[[ Provided records, beginning ]]

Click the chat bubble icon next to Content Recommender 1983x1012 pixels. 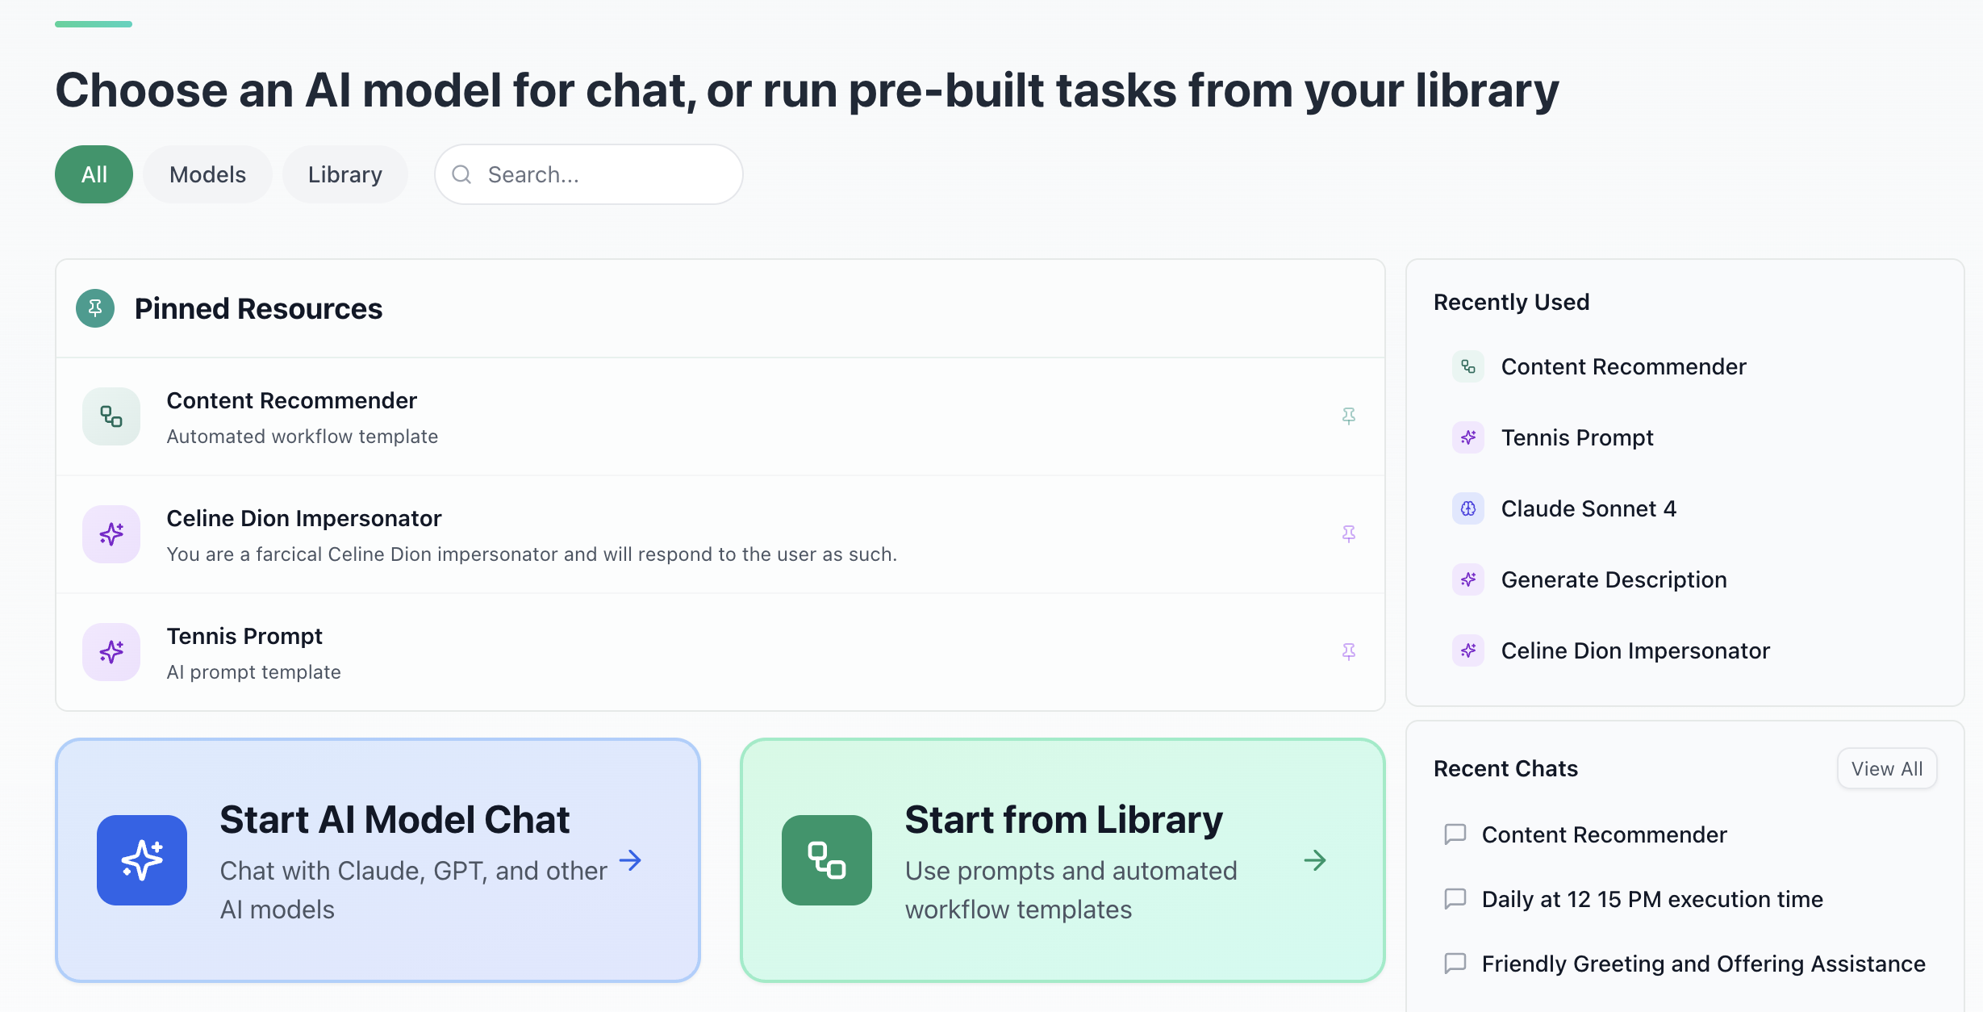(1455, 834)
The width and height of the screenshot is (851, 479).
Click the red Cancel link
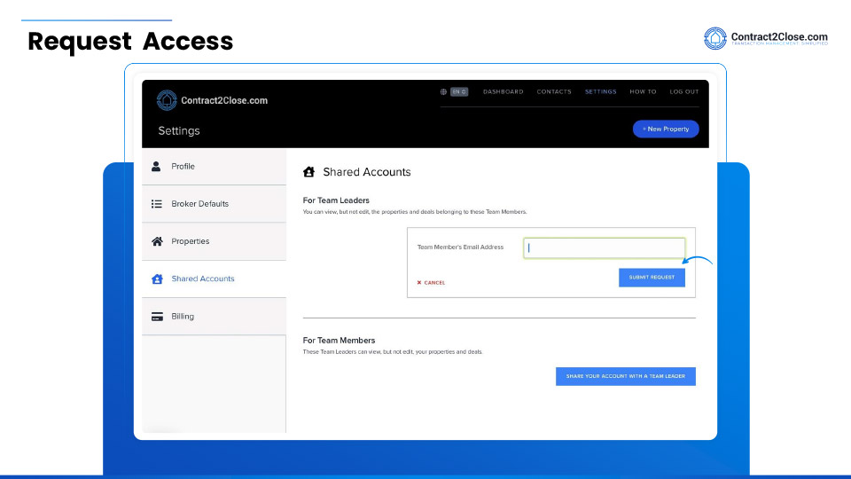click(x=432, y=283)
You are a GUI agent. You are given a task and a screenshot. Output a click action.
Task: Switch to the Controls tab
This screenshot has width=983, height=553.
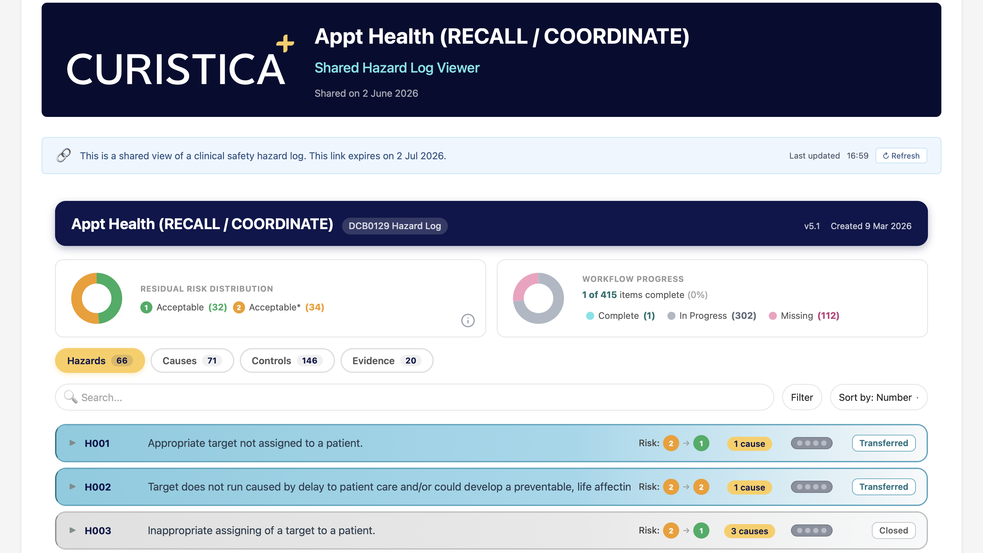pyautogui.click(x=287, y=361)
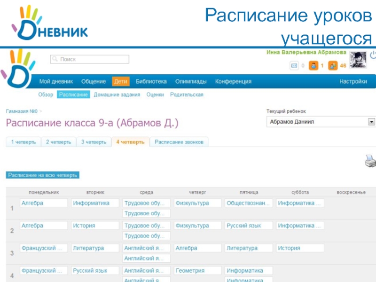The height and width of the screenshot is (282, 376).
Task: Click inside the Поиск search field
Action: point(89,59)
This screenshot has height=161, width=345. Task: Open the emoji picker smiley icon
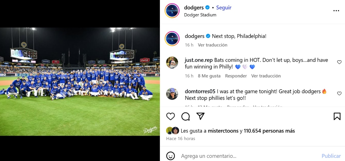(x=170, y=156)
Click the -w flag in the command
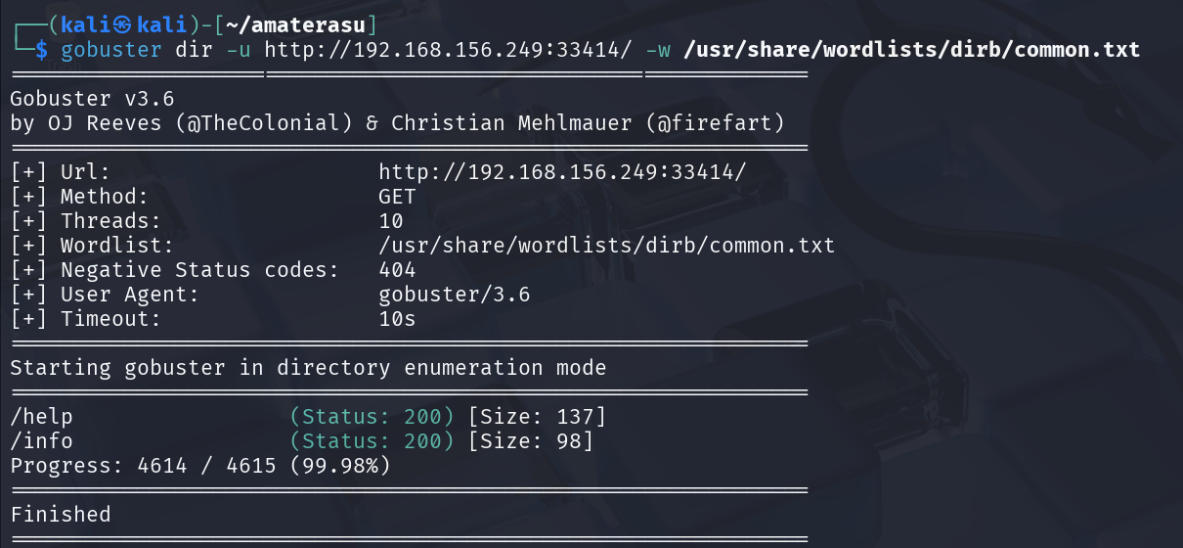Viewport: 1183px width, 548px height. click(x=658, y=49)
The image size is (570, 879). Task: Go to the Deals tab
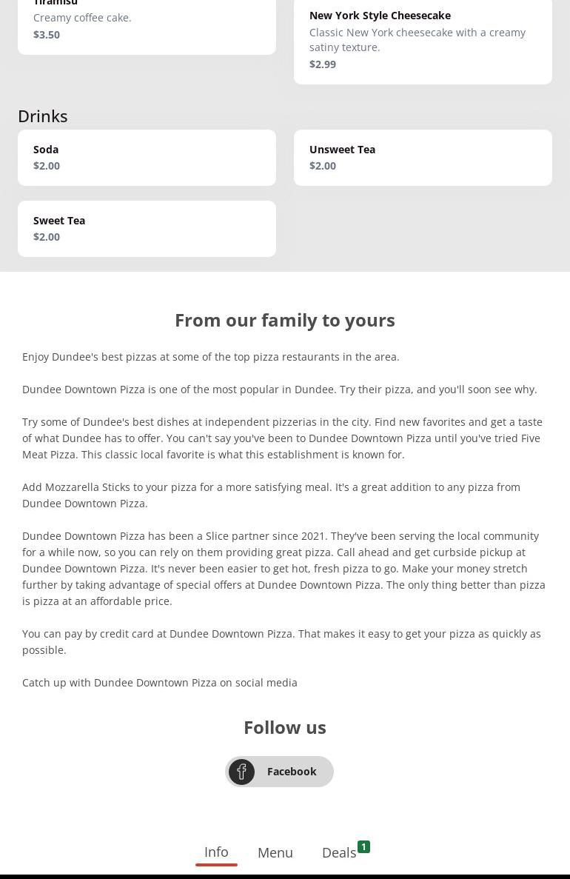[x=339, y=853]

[[ Provided records, end ]]

## Assigned task:
Beginning with the line containing "This screenshot has width=983, height=553." and ending with the last line of the data above, repeat each line exactly. Include no pictures and no other lines.

## Answer space:
This screenshot has width=983, height=553.
pyautogui.click(x=287, y=361)
The height and width of the screenshot is (282, 376).
Task: Click inside the Поиск search field
Action: point(89,59)
This screenshot has height=161, width=345. Task: Open the emoji picker smiley icon
(x=170, y=156)
Click the -w flag in the command
Viewport: 1183px width, 548px height. click(x=658, y=49)
The image size is (570, 879). Task: Go to the Deals tab
[x=339, y=853]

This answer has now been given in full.